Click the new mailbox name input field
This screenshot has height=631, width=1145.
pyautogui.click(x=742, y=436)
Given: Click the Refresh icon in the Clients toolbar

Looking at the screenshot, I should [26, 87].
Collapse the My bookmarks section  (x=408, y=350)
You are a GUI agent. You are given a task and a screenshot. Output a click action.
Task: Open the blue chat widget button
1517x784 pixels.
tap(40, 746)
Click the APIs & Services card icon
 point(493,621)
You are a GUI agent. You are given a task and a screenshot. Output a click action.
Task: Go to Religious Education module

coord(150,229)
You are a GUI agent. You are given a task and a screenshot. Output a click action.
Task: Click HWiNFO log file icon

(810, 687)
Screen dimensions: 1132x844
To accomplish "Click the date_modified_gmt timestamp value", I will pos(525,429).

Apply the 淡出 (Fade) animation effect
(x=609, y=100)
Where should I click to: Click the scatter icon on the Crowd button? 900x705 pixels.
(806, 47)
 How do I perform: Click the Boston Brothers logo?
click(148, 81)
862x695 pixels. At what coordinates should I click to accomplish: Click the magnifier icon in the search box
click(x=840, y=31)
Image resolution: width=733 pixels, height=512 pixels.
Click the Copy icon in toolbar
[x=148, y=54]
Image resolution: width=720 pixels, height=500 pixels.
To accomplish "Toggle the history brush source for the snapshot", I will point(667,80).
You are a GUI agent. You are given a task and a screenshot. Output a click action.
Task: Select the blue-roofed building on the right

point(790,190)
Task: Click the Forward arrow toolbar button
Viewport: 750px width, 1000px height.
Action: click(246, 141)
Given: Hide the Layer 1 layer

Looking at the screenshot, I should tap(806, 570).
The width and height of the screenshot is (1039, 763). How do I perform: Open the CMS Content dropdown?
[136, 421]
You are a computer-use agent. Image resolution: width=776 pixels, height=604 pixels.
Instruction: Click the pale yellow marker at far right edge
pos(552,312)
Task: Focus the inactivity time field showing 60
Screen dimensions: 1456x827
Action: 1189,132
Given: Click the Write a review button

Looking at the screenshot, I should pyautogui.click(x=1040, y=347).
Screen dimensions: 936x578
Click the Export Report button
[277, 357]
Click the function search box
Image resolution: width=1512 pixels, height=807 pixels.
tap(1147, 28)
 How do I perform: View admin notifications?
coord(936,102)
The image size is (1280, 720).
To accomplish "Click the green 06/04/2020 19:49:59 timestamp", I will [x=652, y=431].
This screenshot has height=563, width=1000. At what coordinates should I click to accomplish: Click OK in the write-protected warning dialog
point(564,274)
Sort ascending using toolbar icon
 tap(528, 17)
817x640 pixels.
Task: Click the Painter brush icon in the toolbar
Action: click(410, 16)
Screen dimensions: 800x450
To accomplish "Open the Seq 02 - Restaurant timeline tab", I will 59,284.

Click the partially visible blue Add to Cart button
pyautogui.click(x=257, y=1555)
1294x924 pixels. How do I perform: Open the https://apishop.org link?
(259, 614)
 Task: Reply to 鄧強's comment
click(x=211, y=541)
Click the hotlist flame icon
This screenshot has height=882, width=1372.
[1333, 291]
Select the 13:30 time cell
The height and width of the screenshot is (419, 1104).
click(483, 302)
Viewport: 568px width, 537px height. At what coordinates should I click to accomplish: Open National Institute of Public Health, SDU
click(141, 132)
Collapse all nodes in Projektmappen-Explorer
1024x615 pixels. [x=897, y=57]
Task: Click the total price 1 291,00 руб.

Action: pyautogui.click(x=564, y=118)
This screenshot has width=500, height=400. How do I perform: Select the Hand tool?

> [Task to complete]
Your answer should consist of the lines above that hold the word "field".

> [Your solution]
Click the new mailbox name input field
Task: Focus the inactivity time field showing 60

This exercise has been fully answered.